How hot is that? Completely not hot, is the answer. (So like an Irishman, one is tempted to say.) But in order to get this hot sexy sentence in, we've been parachuted right into the middle of Burke's making the distinction (meticulously!) between the sublime and the beautiful. Fortunately our excerpt also includes the conclusion of said distinctifying, which goes something like this.

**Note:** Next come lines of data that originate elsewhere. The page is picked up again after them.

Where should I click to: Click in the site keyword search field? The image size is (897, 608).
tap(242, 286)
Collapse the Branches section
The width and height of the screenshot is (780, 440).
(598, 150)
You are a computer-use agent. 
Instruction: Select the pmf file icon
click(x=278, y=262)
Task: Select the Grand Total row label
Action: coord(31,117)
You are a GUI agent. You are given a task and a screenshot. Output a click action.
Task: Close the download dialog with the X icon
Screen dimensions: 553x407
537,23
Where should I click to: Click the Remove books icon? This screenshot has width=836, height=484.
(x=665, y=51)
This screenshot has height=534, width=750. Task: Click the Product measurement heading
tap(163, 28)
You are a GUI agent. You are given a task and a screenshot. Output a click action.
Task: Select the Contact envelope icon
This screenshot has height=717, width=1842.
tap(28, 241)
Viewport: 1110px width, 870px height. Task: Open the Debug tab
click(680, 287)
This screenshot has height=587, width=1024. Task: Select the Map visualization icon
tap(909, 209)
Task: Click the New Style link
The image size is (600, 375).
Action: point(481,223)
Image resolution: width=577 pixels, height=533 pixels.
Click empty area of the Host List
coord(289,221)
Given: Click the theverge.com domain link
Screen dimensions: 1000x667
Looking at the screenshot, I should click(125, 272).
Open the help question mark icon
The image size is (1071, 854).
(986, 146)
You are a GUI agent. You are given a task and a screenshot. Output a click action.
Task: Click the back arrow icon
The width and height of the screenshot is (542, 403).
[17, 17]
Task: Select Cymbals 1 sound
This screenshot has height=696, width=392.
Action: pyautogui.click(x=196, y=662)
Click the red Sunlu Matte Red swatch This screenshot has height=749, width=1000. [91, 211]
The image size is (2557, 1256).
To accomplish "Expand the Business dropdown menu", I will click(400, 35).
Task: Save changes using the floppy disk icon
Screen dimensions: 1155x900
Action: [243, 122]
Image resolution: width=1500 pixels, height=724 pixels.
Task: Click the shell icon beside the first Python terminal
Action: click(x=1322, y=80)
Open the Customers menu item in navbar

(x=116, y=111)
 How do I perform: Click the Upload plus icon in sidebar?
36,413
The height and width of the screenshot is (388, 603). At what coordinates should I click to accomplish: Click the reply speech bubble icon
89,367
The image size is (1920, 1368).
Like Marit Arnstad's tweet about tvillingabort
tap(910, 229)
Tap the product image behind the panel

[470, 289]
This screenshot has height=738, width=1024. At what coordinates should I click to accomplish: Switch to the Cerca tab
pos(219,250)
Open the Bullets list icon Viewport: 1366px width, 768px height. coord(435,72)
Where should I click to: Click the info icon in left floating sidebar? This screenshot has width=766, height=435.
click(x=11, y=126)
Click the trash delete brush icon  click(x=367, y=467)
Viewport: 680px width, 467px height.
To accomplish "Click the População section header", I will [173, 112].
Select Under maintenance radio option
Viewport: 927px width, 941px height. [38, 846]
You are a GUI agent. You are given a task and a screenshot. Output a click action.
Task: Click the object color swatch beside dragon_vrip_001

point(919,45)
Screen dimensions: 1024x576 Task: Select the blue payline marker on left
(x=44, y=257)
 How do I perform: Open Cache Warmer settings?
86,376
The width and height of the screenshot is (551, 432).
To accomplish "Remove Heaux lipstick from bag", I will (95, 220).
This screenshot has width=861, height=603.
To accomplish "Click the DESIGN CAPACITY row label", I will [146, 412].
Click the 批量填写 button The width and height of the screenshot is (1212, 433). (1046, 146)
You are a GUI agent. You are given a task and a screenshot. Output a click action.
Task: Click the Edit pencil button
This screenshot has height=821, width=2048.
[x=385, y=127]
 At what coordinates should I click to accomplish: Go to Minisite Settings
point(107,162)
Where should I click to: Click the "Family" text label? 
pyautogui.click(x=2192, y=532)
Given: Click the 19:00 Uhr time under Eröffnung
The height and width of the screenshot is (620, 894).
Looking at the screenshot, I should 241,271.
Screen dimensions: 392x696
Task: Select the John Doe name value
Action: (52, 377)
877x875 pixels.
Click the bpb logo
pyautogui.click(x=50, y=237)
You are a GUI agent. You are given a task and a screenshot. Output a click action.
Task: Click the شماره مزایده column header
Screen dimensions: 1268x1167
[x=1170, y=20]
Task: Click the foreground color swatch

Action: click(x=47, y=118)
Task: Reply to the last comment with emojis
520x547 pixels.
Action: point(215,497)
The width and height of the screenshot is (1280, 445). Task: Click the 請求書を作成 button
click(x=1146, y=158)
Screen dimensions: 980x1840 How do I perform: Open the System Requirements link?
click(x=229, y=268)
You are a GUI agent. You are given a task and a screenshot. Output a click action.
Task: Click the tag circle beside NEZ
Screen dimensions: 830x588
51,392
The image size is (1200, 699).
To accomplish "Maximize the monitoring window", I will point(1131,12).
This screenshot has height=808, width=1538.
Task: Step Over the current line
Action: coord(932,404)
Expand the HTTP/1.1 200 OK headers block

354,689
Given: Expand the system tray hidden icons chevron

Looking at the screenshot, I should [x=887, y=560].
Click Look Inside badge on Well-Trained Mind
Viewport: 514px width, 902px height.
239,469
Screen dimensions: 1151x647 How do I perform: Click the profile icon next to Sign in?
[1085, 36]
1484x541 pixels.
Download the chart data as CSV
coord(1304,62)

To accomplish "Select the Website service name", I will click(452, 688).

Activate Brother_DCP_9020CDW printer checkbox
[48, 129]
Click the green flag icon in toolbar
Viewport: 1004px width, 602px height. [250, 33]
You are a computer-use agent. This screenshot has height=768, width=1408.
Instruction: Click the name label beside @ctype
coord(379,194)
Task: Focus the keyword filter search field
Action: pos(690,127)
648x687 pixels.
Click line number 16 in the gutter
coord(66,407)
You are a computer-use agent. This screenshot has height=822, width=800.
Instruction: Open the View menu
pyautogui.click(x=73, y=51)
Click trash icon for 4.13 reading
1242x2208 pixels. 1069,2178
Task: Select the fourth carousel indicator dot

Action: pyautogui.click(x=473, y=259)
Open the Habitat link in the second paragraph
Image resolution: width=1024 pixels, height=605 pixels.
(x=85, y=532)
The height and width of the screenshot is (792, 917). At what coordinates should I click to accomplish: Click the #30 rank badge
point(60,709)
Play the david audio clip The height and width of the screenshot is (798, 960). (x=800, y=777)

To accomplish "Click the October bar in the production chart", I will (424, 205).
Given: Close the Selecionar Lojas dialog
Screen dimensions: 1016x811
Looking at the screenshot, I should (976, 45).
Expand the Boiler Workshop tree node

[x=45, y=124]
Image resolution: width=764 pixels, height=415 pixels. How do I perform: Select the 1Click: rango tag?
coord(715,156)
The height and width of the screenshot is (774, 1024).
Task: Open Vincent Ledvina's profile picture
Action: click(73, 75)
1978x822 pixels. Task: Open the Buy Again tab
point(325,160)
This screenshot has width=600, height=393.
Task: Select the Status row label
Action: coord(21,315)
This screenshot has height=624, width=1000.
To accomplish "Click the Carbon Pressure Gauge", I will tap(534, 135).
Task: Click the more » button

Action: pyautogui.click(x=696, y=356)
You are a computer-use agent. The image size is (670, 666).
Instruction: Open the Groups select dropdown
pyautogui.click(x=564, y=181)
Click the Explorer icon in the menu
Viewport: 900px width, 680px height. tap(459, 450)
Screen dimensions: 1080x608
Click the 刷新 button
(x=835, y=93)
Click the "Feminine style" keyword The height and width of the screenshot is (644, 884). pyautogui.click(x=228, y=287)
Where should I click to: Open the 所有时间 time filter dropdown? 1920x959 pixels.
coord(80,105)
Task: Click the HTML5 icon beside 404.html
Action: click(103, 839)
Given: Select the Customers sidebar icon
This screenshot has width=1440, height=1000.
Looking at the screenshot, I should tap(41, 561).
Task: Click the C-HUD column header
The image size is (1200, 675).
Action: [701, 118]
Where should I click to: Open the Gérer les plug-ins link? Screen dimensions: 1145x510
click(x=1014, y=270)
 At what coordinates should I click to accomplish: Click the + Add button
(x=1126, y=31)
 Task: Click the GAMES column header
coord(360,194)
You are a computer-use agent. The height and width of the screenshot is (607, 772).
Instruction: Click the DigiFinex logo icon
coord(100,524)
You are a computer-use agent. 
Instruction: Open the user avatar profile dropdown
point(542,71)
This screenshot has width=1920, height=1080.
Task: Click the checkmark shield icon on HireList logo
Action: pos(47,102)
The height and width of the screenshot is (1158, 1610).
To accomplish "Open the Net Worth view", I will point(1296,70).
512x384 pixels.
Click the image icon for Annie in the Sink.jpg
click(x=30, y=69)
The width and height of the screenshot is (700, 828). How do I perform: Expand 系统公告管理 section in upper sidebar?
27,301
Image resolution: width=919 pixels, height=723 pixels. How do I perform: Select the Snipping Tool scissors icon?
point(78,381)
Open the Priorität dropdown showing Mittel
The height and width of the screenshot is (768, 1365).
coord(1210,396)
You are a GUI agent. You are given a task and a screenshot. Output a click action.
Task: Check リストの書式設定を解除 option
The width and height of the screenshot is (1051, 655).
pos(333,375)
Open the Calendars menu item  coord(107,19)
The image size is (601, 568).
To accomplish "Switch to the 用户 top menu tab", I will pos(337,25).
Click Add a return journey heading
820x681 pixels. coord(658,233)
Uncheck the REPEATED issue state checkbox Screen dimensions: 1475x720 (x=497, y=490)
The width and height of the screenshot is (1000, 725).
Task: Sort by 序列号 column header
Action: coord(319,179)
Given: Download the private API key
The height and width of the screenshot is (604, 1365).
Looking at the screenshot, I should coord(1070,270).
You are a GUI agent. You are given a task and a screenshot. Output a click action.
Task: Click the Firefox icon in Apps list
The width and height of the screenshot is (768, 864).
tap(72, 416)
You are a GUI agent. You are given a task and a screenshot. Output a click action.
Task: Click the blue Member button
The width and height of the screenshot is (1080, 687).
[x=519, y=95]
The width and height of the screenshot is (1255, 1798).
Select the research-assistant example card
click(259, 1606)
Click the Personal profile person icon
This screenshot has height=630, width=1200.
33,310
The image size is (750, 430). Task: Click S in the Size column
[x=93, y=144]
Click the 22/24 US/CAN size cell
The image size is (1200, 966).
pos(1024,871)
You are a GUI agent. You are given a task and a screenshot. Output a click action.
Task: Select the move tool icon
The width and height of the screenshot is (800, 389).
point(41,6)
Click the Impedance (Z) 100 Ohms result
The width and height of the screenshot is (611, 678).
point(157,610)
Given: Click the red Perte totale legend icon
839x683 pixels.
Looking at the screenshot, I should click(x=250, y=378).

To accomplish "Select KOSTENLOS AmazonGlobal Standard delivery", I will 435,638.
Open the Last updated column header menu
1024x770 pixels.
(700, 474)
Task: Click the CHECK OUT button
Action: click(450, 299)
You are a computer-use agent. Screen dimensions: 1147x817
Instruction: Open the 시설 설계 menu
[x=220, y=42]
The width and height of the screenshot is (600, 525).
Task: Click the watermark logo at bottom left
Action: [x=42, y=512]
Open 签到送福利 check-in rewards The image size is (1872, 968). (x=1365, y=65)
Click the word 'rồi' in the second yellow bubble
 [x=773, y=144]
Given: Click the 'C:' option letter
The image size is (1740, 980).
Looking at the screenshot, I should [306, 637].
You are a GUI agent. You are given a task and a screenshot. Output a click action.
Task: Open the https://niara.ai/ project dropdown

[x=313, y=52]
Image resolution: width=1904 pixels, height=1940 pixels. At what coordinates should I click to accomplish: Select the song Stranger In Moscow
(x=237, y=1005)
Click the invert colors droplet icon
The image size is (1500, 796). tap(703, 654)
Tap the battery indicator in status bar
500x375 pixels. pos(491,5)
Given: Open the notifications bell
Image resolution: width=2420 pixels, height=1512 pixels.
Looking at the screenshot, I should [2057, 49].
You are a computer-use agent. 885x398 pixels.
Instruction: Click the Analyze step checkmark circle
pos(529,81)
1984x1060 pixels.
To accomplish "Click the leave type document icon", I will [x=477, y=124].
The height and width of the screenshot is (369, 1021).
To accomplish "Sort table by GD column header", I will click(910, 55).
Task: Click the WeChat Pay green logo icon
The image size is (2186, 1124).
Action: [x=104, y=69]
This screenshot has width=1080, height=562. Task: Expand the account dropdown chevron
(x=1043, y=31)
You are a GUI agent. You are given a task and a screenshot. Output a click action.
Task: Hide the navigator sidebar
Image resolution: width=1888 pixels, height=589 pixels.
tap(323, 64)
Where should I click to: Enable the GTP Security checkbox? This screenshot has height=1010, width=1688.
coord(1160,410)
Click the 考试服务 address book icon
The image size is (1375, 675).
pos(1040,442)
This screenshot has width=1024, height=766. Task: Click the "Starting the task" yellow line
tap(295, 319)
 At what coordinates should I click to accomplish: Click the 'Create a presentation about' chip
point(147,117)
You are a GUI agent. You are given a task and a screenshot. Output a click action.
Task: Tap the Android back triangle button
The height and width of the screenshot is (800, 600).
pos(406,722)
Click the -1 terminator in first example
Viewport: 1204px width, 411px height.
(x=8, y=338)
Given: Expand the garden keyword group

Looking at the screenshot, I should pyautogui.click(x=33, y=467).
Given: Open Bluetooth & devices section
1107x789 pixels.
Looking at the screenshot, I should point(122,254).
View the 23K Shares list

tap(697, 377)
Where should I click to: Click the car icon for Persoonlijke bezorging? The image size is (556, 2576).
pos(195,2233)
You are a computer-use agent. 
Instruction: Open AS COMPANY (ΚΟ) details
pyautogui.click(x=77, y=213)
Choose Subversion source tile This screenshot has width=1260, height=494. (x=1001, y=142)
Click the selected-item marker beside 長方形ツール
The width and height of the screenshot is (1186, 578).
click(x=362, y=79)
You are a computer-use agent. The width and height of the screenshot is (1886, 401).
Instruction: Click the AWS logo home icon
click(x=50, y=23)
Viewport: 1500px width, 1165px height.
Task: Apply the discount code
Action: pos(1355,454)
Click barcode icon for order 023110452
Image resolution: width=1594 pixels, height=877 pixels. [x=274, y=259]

In this corner, weighing a terrifying amount, the "Near Death Experience," ladies and gentlemen, The Sublime:
The passions which belong to self-preservation turn on pain and danger; they are simply painful when their causes immediately affect us; they are delightful when we have an idea of pain and danger, without being actually in such circumstances...Whatever excites this delight, I call sublime.
Give it up, people! And in this corner, weighing but a trifle, The "Tender Trapper," The Beautiful:
beauty... which is a name I shall apply to all such qualities in things as induce in us a sense of affection and tenderness, or some other passion the most nearly resembling these.
In other words, the thrill of feeling like something could kill you, but it didn't, is sublime. (This is why cigarettes are sublime.) The beautiful is everything else, especially (for Burke) women, but also cute animals:
Men are carried to the sex in general, as it is the sex, and by the common law of nature; but they are attached to particulars by personal beauty. I call beauty a social quality; for where women and men, and not only they, but when other animals give us a sense of joy and pleasure in beholding them, (and there are many that do so,) they inspire us with sentiments of tenderness and affection towards their persons...
Now, before you say, "Burke is using 'men' as 'humans' in this quote," well, I thought the same thing, until I got to the conclusion and found out that men are inspired to the beautiful by women, whereas women...well, Burke doesn't even venture a guess as to what goes on inside their women heads. It's really kind of shocking, even for the 1700s. But then Burke is the father of modern conservatism.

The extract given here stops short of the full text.